Albuquerque metro area to dip its toe in hockey, again

ALBUQUERQUE – Rumors surfaced this week alluding to the suburb of Rio Rancho hosting an ECHL franchise beginning in the 2023-24 season.

The Albuquerque metro area has not hosted a professional franchise since the folding of the New Mexico Scorpions in 2009. The team iced their games from the Rio Rancho Events Center (current name).

A Junior club played for a season in the arena, but had little success due in part, to scant attendance.

Joe Cordova has been reported as the general manager for the club, whose ownership group, RJ Sports LLC, is based in Georgia.

Cordova was interviewed in a local newspaper and said he and RJ Sports are confident the team will take the ice in October 2023.

For those unaware of Rio Rancho, it is a suburb of Albuquerque, and is the new home of fried chicken. You cannot swing a dead scorpion without hitting a fried chicken vendor, or one under construction.

The Scorpions relocated to Rio Rancho after a tenure in Tingley Coliseum on the state fairgrounds in Albuquerque. That franchise started in 1996 in the Western Professional Hockey and was a success over the first two years. Interest waned quickly and the cavernous arena was hosting friends and family nights.

Cordova told the local newspaper that he and the ownership group believe there is a lot of pent-up energy in the area.

The trick in the metro area is not getting the early interest, it’s maintaining the interest over a three to five-year period to build a foundation.

The city’s event center sits in what is affectionately, though inaccurately, referred to as City Center. It is more a geographic term than a metaphorical moniker. The advantage this new club will have is the population in Rio Rancho. As the Scorpions folded, they were in a city of 60,000 residents. An estimated 104,000 now live in Rio Rancho. Albuquerque reports a population of over 550,000 (2020 Census).

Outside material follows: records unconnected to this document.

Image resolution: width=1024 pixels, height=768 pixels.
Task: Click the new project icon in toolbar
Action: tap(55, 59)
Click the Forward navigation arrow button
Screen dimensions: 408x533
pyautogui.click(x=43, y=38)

It seems what is really needed is an ownership group with deep pockets, resilience, patience, commitment, and deep pockets.

A bridge reconstruction firm would be appropriate as well. It’s been 13 years since the Scorpions left, but nothing really washes off the stench of a bad relationship.

It will be fun to see the Toledo Walleye, the Savannah Ghost Pirates, Greenville Swamp Rabbits, and the current Kelly Cup Champs Florida Everbaldes come through town. We recommend a few dozen places for fried chicken.

Cordova has said that a final decision is coming soon, and press conference will be scheduled to release the team name, logo, and colors.